"L'epoca del multilateralismo favorevole alle piccole nazioni è finita e la Svizzera deve uscire dalla sua bolla: è ora che gli svizzeri decidano cosa vogliono". Lo sostiene la direttrice della segreteria di Stato dell'economia (Seco) Helene Budliger Artieda, che mette il paese di fronte a scelte cruciali: accettare le regole di un mondo diventato protezionista e complesso per salvaguardare la propria prosperità o rischiare l'isolamento. Dai dazi americani ai cosiddetti Bilaterali III con l'Unione europea la strada obbligata, avverte, è quella del pragmatismo negoziale.
"Solo 16 nazioni hanno ottenuto aliquote ridotte, tra cui noi"

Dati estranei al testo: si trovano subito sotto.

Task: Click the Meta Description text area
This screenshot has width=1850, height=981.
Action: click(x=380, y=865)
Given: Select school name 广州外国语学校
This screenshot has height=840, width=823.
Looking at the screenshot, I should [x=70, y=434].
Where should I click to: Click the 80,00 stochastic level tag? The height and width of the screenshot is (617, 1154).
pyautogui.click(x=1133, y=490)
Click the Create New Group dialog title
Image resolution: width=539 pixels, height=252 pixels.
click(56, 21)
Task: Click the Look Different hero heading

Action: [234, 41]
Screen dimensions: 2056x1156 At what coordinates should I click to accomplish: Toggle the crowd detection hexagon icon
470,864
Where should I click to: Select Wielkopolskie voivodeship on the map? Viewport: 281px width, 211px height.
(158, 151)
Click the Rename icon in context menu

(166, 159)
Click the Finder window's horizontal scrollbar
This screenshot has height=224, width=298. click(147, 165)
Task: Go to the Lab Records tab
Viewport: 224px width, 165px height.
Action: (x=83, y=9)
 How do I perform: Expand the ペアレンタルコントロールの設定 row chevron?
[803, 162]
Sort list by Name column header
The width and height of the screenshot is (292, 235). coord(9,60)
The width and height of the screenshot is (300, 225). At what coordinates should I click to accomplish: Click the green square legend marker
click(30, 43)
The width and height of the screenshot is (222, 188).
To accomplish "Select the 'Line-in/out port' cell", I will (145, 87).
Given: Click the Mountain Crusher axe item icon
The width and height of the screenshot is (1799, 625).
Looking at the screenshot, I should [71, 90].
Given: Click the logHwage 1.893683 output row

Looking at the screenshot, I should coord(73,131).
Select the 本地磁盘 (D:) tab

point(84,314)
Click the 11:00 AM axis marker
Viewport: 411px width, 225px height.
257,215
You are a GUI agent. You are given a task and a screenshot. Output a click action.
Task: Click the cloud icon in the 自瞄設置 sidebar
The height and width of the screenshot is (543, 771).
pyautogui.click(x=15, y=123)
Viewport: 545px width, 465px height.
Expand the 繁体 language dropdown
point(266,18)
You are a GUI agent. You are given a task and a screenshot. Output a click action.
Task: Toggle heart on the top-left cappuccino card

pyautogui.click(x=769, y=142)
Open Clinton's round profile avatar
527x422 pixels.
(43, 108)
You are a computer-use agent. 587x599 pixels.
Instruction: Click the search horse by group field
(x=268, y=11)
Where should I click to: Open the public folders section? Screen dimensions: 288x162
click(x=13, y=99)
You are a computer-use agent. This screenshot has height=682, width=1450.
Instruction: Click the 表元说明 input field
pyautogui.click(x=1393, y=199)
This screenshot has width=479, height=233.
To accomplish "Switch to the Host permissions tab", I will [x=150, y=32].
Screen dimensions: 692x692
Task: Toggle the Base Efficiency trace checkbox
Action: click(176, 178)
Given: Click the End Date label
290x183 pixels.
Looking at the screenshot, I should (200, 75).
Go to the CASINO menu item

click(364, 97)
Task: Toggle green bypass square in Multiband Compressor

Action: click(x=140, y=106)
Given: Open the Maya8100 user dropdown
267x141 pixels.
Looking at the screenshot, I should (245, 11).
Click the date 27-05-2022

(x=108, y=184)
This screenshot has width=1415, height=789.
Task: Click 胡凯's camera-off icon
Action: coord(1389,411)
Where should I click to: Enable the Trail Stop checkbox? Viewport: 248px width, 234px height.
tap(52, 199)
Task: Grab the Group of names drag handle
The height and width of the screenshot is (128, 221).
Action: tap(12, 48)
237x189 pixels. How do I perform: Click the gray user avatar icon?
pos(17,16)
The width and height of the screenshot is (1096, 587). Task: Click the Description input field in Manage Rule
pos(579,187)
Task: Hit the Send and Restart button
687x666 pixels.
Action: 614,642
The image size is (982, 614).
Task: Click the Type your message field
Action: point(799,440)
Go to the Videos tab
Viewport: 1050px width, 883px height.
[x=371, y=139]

"I dazi sono destinati a rimanere, indipendentemente da chi succederà a Donald Trump", afferma la 60enne in un'intervista pubblicata oggi da Le Temps. "Anche se il nuovo presidente fosse un democratico, questa logica protezionistica non scomparirà. L'ex ambasciatrice respinge le critiche riguardo a quanto avvenuto con gli Stati Uniti. "Ci è stato molto rimproverato di essere stati ingenui", prosegue la diplomatica. "Personalmente, non credo sia così. Siamo sempre stati presenti. Il consigliere federale Guy Parmelin, il mio capo, non ha mai fatto così tanti viaggi in un solo paese. Lo stesso vale per la presidente della Confederazione Karin Keller-Sutter. Eravamo una squadra forte. E per molto tempo i riscontri che abbiamo ricevuto sono stati molto positivi. Oggi solo 16 nazioni hanno ottenuto una dichiarazione d'intenti e aliquote ridotte. E noi siamo tra questi".
I rapporti con l'Ue
"Non bisogna quindi nascondere che anche il nostro rapporto con l'Unione europea è complesso e che è necessario stabilizzarlo: spero che ci riusciremo e che poi le regole saranno chiare, forse per i prossimi vent'anni", prosegue la specialista. "C'è una cosa che bisogna capire: noi vogliamo un accesso privilegiato al mercato europeo, ma non ne siamo proprietari. Spetta invece a noi, e in ultima analisi al popolo svizzero, scegliere se accettare queste regole o se riteniamo che il prezzo sia troppo alto". Sull'eventualità di un rifiuto dell'accordo con Bruxelles però avverte: "Certo, noi non ci siamo mai sposati, quindi non si può parlare di divorzio. Ma sarebbe comunque visto come una rottura della relazione. Quindi sarebbe un po' come giocare con il fuoco".